先斗町はゆっくり歩いても15分もあれば、南の四条通から北の三条通まで散策できます。和食の店舗が多いですが、フレンチやイタリアンも最近は増えてきました。店の雰囲気も木屋町とはまた違う大人のムードが漂う店が多いです。お店の値段も驚くような金額を取られる店は少なく、安心して店の看板をくぐる事が出来ます。店によっては多少金額の張る店もありますので、入る前に確認してください。通りの中央部には、先斗町公園があります。公園自体はさほど大きくはありませんが、夜が更けると酔いを覚ます人が見受けられます。公園の前には手相見がいて、よく当たると評判です。また通りの東側は鴨川に面しているので、夏には川床で料理が頂けて、エアコン無しでも大丈夫です。

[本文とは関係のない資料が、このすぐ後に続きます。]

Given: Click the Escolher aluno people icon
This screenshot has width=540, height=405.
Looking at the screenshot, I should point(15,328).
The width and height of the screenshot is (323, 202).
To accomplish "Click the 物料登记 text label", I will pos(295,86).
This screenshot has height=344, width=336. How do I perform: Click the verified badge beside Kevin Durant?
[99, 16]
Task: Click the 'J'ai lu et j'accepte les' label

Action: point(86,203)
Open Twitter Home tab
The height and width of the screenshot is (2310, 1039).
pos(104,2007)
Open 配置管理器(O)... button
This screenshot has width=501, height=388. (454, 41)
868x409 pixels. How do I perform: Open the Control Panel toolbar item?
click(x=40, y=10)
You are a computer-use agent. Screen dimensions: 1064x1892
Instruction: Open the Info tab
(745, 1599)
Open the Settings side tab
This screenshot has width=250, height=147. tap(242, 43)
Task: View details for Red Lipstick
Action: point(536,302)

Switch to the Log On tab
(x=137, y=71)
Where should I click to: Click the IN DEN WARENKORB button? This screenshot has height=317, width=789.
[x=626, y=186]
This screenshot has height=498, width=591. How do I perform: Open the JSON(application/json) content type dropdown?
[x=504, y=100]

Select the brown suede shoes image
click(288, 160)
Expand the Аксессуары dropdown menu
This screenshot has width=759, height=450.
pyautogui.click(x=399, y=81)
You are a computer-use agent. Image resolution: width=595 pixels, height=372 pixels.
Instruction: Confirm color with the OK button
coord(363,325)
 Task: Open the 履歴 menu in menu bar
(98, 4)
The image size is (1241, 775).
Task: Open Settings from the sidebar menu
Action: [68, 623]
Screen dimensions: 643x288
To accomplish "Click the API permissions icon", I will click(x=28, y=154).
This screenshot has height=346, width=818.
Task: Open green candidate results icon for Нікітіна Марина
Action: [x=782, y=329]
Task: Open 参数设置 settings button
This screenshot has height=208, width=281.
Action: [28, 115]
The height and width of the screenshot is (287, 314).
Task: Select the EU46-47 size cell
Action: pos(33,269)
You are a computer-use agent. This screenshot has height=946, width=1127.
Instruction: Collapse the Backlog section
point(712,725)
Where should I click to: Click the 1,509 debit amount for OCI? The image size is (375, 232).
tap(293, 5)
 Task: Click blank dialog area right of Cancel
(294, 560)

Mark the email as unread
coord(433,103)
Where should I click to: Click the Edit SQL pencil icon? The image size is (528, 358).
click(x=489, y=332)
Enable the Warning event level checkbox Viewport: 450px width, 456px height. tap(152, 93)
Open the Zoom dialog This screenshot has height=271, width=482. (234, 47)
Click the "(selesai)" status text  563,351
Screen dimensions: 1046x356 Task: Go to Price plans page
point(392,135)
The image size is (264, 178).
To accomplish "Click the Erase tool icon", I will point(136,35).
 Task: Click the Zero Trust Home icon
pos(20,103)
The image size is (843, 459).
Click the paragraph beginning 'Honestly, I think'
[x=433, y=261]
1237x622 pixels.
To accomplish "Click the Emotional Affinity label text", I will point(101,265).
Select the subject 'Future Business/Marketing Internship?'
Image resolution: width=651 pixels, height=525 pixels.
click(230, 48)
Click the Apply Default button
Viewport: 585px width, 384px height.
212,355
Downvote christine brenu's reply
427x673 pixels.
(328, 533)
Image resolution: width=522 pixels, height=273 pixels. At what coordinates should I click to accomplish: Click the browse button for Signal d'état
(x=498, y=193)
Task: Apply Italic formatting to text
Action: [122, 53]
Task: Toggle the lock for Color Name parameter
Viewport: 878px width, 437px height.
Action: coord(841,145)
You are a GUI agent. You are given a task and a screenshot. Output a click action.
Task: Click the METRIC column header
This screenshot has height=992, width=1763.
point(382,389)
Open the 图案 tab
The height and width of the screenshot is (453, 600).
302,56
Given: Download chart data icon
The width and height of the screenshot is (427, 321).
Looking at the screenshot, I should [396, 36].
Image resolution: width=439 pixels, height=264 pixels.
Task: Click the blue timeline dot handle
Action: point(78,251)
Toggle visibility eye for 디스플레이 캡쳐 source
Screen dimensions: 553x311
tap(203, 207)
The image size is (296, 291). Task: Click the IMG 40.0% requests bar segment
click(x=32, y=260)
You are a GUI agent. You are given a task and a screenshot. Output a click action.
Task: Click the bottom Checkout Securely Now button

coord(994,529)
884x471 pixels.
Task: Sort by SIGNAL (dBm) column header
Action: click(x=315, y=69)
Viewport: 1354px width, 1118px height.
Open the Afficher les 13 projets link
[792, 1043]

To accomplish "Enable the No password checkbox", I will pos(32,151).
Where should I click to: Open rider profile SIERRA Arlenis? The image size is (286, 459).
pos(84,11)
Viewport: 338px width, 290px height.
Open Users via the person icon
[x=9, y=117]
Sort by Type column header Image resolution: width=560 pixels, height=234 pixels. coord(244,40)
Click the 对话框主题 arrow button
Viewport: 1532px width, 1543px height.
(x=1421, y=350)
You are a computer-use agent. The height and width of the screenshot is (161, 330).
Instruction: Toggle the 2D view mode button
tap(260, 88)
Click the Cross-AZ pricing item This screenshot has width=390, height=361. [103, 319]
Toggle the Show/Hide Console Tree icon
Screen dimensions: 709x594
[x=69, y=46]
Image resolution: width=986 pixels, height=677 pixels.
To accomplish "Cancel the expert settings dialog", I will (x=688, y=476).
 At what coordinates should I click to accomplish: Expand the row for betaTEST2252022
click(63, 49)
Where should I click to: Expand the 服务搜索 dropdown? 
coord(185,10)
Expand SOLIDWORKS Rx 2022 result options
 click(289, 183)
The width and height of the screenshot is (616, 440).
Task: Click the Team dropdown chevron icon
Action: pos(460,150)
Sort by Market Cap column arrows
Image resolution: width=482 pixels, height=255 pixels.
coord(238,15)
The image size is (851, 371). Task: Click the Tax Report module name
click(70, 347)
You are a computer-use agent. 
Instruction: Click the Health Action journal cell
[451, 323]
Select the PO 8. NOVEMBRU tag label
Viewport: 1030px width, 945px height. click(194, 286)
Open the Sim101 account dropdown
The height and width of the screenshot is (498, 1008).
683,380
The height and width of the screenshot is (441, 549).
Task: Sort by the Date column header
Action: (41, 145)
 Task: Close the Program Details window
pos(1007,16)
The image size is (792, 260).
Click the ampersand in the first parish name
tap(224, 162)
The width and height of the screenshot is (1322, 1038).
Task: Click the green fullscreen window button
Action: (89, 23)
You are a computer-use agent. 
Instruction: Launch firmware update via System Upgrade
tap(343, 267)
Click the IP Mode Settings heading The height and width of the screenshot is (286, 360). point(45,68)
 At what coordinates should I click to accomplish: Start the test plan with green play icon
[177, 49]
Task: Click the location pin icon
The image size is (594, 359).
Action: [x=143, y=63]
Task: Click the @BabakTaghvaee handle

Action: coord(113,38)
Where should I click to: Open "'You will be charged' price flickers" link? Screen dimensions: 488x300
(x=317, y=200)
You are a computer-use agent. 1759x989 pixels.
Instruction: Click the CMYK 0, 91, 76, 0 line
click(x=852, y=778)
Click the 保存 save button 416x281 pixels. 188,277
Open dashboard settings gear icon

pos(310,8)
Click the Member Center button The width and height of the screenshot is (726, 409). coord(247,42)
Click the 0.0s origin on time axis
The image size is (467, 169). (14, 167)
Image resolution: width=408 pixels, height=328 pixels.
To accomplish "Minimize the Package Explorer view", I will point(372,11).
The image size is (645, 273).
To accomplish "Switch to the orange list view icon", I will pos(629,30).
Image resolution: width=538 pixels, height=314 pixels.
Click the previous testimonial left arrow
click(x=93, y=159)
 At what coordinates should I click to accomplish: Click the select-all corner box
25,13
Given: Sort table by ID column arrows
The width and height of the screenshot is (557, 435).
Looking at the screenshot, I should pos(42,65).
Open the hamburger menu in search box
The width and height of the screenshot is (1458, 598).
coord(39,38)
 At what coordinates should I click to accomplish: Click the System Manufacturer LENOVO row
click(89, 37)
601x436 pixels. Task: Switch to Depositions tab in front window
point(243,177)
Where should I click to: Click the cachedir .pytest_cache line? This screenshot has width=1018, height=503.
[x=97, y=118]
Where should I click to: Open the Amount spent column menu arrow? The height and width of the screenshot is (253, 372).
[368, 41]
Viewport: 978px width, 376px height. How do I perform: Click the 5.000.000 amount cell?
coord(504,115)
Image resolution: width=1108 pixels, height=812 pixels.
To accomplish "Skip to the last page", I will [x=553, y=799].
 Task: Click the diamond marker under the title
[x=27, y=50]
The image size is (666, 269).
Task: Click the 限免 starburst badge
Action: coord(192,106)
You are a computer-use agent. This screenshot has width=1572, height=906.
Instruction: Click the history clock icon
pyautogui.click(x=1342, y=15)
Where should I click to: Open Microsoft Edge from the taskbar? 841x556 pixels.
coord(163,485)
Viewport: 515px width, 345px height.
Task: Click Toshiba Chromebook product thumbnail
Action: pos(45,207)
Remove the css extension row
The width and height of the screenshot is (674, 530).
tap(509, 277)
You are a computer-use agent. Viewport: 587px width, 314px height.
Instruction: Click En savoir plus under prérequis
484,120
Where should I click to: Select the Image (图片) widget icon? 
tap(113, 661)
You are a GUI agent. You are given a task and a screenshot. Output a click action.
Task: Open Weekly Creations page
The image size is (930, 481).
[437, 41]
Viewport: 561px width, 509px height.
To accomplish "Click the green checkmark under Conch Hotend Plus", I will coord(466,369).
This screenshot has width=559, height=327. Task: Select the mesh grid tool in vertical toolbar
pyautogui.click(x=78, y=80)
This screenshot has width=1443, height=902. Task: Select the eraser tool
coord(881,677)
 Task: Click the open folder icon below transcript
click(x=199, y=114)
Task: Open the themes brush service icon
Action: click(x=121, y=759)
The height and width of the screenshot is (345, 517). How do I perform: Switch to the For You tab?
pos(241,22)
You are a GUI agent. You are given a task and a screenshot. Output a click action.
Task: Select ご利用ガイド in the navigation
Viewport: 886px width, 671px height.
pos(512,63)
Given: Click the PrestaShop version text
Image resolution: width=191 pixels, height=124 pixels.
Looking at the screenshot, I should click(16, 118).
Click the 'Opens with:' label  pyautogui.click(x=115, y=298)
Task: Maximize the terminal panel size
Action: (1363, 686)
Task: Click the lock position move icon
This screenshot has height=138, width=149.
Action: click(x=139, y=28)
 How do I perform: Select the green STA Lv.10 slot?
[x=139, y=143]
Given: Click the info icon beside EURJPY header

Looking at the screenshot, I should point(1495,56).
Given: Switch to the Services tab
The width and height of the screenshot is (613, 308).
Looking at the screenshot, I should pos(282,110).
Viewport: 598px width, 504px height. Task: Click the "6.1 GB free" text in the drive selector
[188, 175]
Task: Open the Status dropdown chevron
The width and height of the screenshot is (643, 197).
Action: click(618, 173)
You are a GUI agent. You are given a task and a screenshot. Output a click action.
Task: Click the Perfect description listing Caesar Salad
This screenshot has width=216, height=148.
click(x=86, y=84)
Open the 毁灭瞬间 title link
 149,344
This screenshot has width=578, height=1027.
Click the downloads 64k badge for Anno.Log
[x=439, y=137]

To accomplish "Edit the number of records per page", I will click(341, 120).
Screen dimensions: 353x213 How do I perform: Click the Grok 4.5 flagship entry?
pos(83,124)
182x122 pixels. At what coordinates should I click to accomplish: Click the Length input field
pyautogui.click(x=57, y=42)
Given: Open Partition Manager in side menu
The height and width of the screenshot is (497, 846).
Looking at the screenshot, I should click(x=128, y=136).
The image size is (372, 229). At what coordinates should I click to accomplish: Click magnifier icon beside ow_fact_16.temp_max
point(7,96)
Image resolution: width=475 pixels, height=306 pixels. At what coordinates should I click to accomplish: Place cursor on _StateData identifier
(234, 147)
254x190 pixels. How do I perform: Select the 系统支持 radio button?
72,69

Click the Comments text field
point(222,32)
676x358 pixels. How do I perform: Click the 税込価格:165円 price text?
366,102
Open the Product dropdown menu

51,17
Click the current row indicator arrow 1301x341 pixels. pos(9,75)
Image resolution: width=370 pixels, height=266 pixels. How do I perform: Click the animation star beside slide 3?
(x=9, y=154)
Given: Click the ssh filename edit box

時には舞妓さんとすれ違う事があり、京都の情緒を味わうにはピッタリのスポットです。
先斗町は石畳が美しい。
先斗町通りは狭い通りで、横に並んで歩いているとすれ違う人と必ず肩がぶつかります。しかし市松模様の石畳は綺麗で、雨に濡れた夜に歩いているときは、何度歩いてもほれぼれします。同じ盛り場の木屋町通りとは一筋違うだけですが、通りの趣はかなり異なります。長引く不景気のため、店をたたむところもありますが、それでもここは京都市民のみならず、観光で訪れる方にも人気のスポットなので、たとえ閉店しても新たな店が開店して、次のお客さんを待っています。祇園界隈とも、木屋町とも違う独特の雰囲気が、この町の人気を支えているのかもしれません。